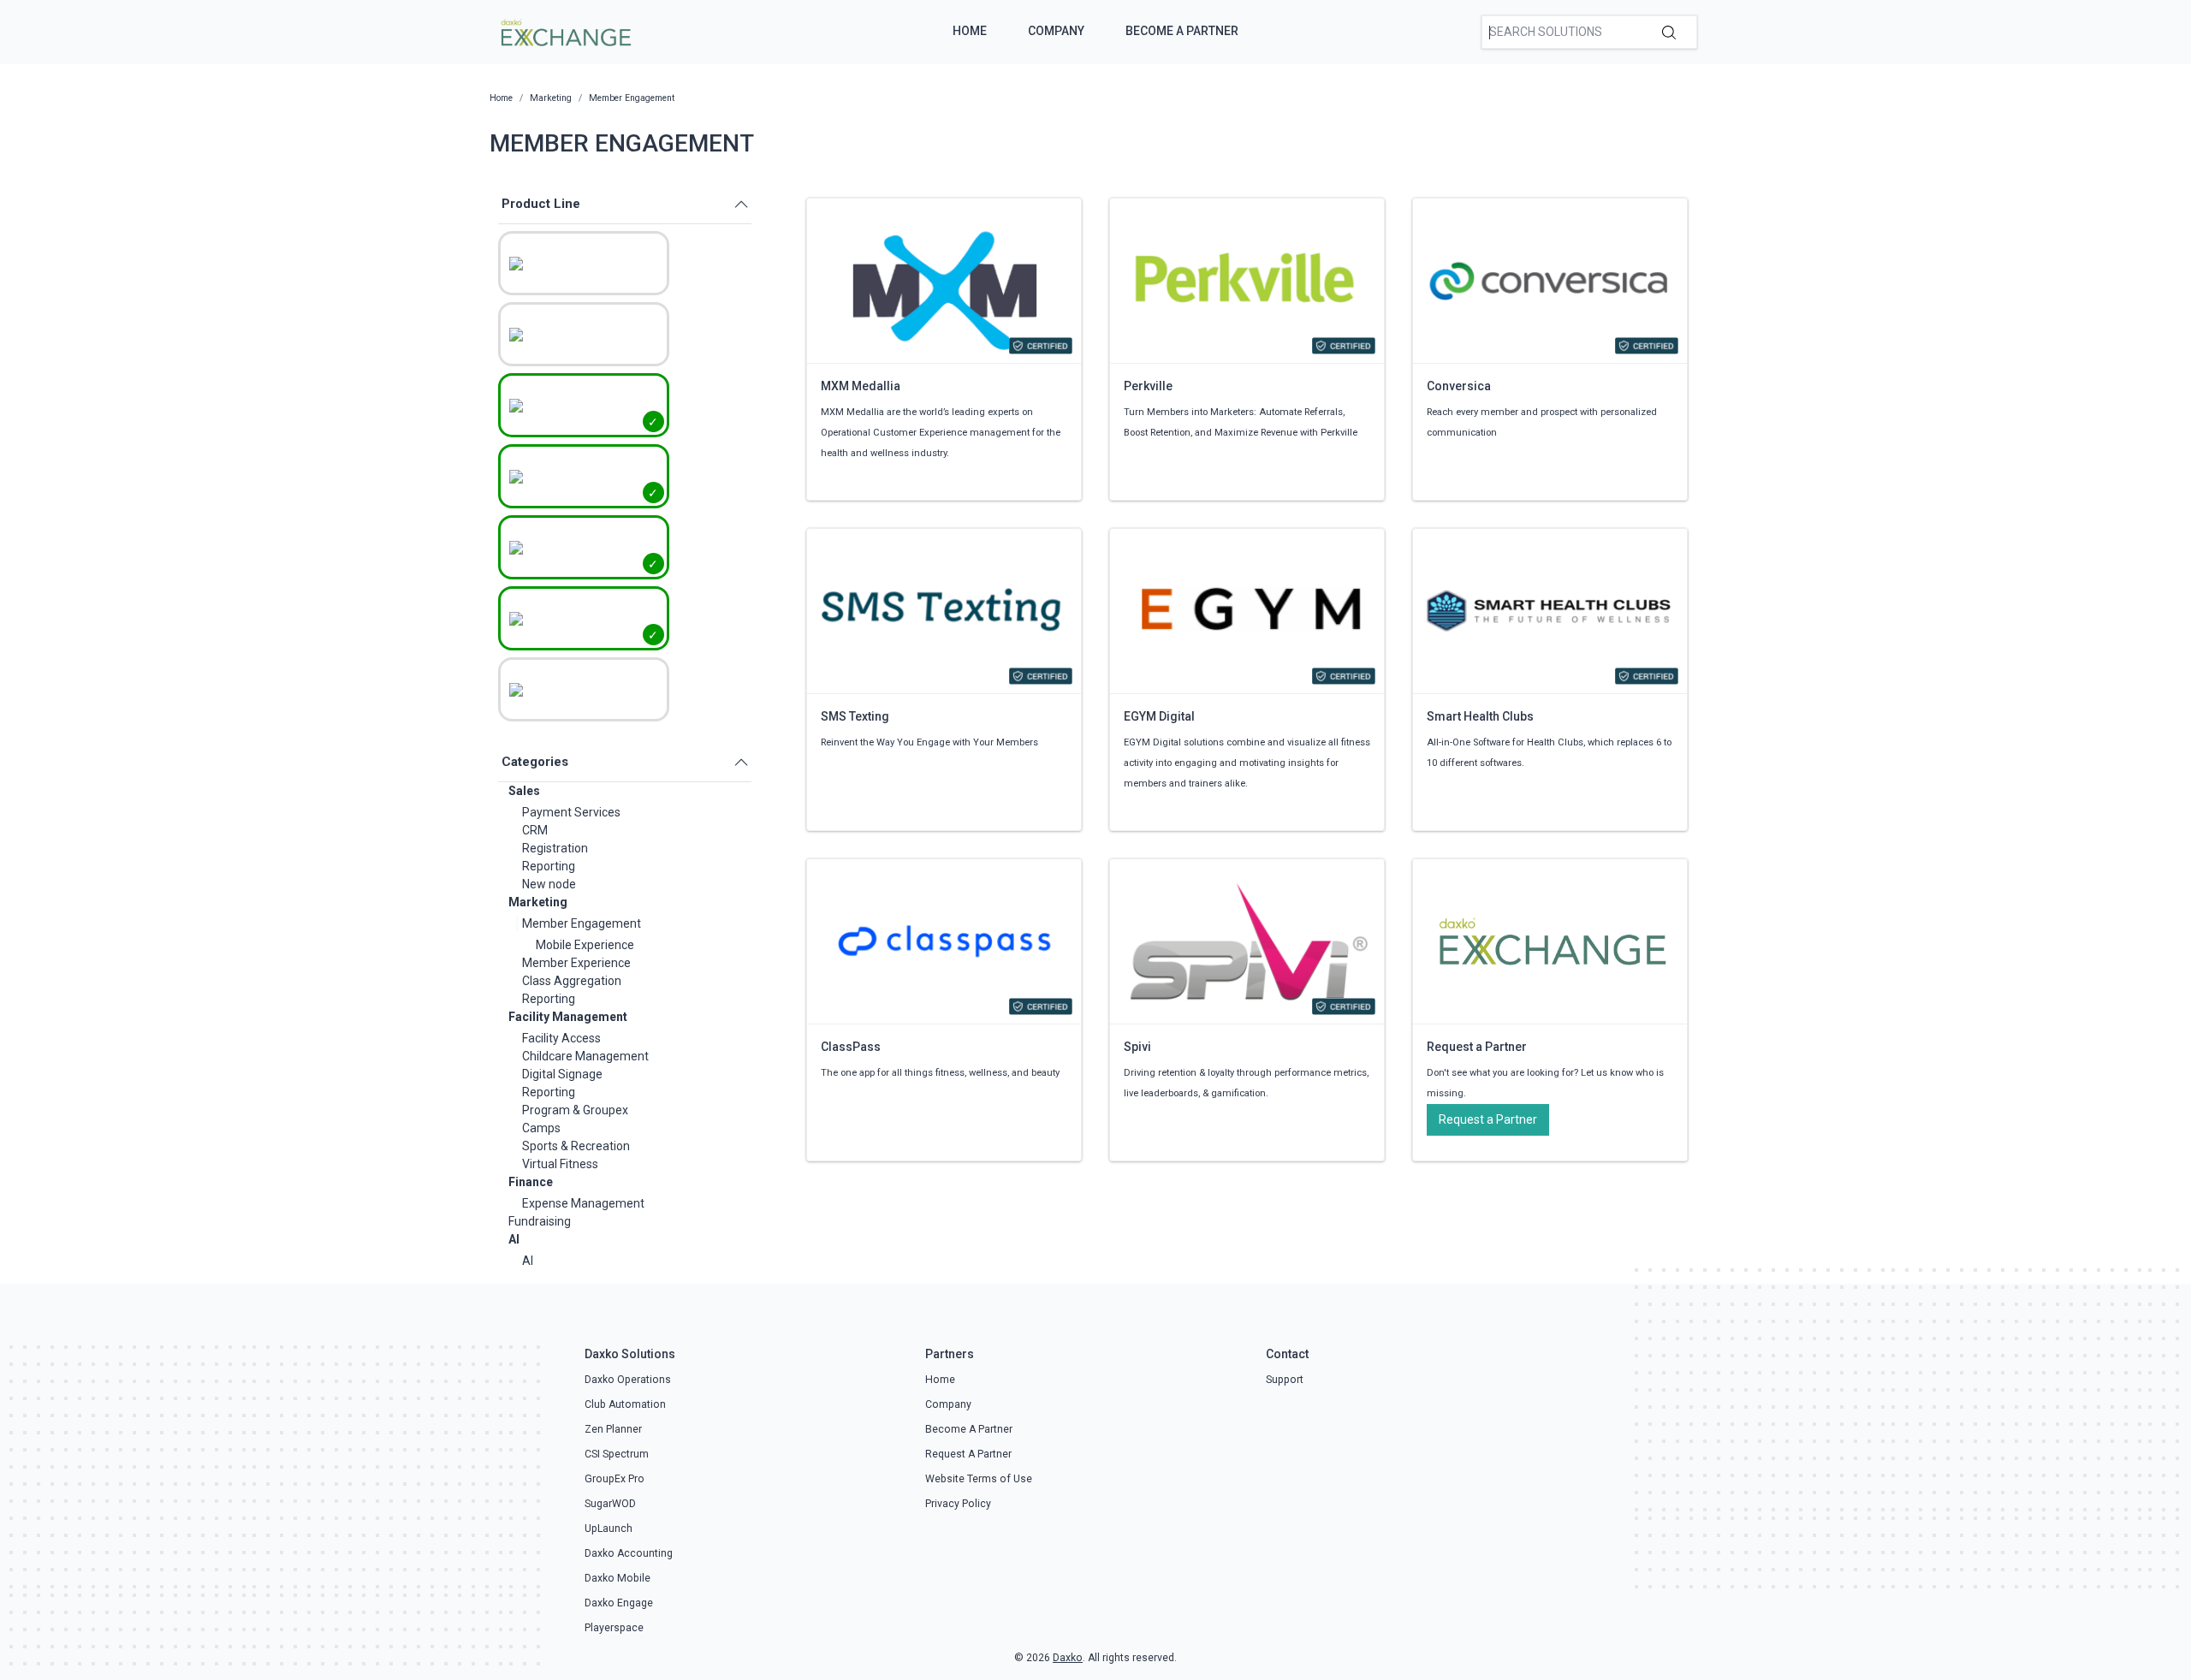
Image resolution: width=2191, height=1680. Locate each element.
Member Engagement (581, 923)
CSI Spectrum (617, 1454)
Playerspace (614, 1628)
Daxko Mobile (617, 1578)
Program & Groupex (575, 1110)
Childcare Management (585, 1056)
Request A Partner (968, 1454)
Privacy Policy (958, 1504)
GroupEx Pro (614, 1479)
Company (1056, 31)
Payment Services (571, 812)
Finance (530, 1182)
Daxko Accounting (629, 1553)
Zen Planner (613, 1429)
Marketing (537, 902)
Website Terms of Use (978, 1479)
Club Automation (625, 1404)
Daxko (1068, 1658)
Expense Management (583, 1203)
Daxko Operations (628, 1380)
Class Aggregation (571, 981)
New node (549, 884)
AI (514, 1239)
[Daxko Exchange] (564, 31)
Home (970, 31)
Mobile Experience (585, 945)
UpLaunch (608, 1529)
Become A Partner (1181, 31)
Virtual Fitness (560, 1164)
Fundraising (539, 1221)
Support (1284, 1380)
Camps (541, 1128)
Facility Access (561, 1038)
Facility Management (567, 1017)
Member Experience (576, 963)
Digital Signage (562, 1074)
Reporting (548, 866)
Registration (555, 848)
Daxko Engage (619, 1603)
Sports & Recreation (576, 1146)
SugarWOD (610, 1504)
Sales (524, 791)
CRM (535, 830)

○ ○ ○ ○ ○

__INSTRUCTIONS FOR THE TASK__:
Output an exact copy of the lines beginning at the one that holds "Facility Access (561, 1038)" and running through the final line of the records.

__YOUR SOLUTION__:
Facility Access (561, 1038)
Facility Management (567, 1017)
Member Experience (576, 963)
Digital Signage (562, 1074)
Reporting (548, 866)
Registration (555, 848)
Daxko Engage (619, 1603)
Sports & Recreation (576, 1146)
SugarWOD (610, 1504)
Sales (524, 791)
CRM (535, 830)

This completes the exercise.